GNOME Bugzilla – Bug 508291
[id3demux] must check if language code in id3v2 COMM frames is UTF-8
Last modified: 2008-01-09 15:59:09 UTC
The following warning is displayed with attached clip: $ gst-launch playbin uri=file:///tmp/kpa.mp3 Setting pipeline to PAUSED ... (gst-launch-0.10:1341): GStreamer-WARNING **: Trying to set string field 'extended-comment' on structure, but string is not valid UTF-8. Please file a bug. Pipeline is PREROLLING ... Pipeline is PREROLLED ... Setting pipeline to PLAYING ... New clock: GstAudioSinkClock The warning is caused by strange language code field in id3v2 comment tag of the file, so maybe id3demux should check this field too for non-utf8 strings. Also, the warning comes from gst_structure_id_set_value() where non-utf8 strings are skipped, but only if gst-debug is enabled. To avoid confusion I think enabling gst-debug should only add the debug prints and not change the behaviour of the code.

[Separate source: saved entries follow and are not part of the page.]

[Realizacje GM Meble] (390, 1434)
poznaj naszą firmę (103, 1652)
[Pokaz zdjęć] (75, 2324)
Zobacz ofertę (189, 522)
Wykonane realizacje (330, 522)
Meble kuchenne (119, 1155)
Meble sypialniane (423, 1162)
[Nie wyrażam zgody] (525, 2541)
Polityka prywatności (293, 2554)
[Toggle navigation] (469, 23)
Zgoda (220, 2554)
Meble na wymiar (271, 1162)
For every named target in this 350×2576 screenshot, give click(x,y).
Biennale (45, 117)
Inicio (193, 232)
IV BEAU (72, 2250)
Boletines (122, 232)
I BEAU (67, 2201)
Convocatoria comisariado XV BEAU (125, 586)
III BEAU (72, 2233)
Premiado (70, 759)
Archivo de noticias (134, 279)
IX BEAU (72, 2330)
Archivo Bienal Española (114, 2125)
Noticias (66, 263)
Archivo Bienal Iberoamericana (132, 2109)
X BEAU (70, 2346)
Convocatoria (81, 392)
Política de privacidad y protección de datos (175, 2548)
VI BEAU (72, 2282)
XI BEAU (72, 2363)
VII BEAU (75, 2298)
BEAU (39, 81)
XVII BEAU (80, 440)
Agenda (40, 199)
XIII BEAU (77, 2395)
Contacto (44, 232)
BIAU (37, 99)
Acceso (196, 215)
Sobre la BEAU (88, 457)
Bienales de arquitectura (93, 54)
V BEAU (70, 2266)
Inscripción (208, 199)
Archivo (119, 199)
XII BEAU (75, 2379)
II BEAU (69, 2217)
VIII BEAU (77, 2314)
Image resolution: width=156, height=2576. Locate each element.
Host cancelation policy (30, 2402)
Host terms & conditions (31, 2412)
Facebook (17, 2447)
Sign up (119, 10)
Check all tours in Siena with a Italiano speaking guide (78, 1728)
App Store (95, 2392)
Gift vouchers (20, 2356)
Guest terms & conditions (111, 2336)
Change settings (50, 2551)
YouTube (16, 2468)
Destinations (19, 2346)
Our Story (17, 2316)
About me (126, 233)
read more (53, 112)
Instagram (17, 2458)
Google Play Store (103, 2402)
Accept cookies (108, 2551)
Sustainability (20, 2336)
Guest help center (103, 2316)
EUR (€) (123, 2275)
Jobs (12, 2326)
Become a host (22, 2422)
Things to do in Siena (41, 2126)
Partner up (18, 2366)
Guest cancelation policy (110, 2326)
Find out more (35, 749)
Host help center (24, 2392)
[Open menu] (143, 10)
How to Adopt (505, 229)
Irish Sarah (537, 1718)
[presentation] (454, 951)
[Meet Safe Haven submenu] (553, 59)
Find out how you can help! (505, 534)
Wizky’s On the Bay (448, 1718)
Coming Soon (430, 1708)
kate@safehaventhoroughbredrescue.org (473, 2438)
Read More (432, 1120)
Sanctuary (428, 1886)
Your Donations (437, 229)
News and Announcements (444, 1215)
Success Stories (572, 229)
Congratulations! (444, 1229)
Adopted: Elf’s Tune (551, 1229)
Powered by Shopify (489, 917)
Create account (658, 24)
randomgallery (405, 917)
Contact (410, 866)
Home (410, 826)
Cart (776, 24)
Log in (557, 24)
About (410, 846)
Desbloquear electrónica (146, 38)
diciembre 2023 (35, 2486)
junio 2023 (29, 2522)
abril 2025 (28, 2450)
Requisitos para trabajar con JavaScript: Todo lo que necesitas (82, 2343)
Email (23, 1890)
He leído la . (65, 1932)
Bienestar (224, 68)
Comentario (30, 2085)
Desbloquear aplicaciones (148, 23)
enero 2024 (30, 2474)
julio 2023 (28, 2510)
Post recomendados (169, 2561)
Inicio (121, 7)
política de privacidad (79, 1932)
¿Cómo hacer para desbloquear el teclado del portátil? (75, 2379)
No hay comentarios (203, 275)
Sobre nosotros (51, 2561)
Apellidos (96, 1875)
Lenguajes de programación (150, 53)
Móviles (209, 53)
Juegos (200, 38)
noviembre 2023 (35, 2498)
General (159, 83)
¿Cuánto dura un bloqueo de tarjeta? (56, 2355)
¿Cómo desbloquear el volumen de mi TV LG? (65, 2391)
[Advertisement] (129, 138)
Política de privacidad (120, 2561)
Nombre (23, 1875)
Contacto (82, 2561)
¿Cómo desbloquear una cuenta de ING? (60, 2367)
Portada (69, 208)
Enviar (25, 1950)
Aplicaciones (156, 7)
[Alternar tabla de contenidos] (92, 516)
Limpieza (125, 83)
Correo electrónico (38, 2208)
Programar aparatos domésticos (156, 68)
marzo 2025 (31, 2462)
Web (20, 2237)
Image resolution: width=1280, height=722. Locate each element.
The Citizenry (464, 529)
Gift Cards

Created attachment 102459 [details] kpa.mp3
Created attachment 102460 [details] [review] id3v2frames.c.lang_utf8_patch
Created attachment 102461 [details] [review] gststructure.c.utf8_patch
Nice catch! Indeed, we should check that. I've solved it a bit differently though: 2008-01-09 Tim-Philipp Müller <tim at centricular dot net> Based on patch by: Tommi Myöhänen <ext-tommi.myohanen nokia com> * gst/id3demux/id3v2frames.c: (parse_comment_frame): Make sure the ISO 639-X language code in ID3v2 COMM frames is actually valid UTF-8 (or rather: ASCII), so we don't end up with non-UTF8 strings in tags if there's garbage in the language field. Also make sure the language code is always lower case. Fixes: #508291. > Also, the warning comes from gst_structure_id_set_value() where non-utf8 > strings are skipped, but only if gst-debug is enabled. To avoid confusion I > think enabling gst-debug should only add the debug prints and not change the > behaviour of the code. I agree it shouldn't change behaviour of the code, but allowing non-UTF8 strings to end up in structures/taglists is just a very bad idea, since it can easily lead to random crashes or invalid memory accesses when apps pass those strings to g_markup_escape() or g_markup_printf_escaped(), like they would if they wanted to construct fancy pango markup. Therefore, I've changed gststructure.c to always check strings for UTF-8 conformance and to always return if the string is non-UTF-8. The performance impact should be negligible, and it might reveal bugs in proprietary plugins that are only tested in environments where gst-debug is disabled: 2008-01-09 Tim-Philipp Müller <tim at centricular dot net> * gst/gststructure.c: (gst_structure_id_set_value): Always check UTF-8 conformance of structure strings and not only if the debugging system is enabled; reasoning: the behaviour of the actual code shouldn't really change depending on whether the debugging system is enabled or not (#508291).
Thanks, your modifications look good.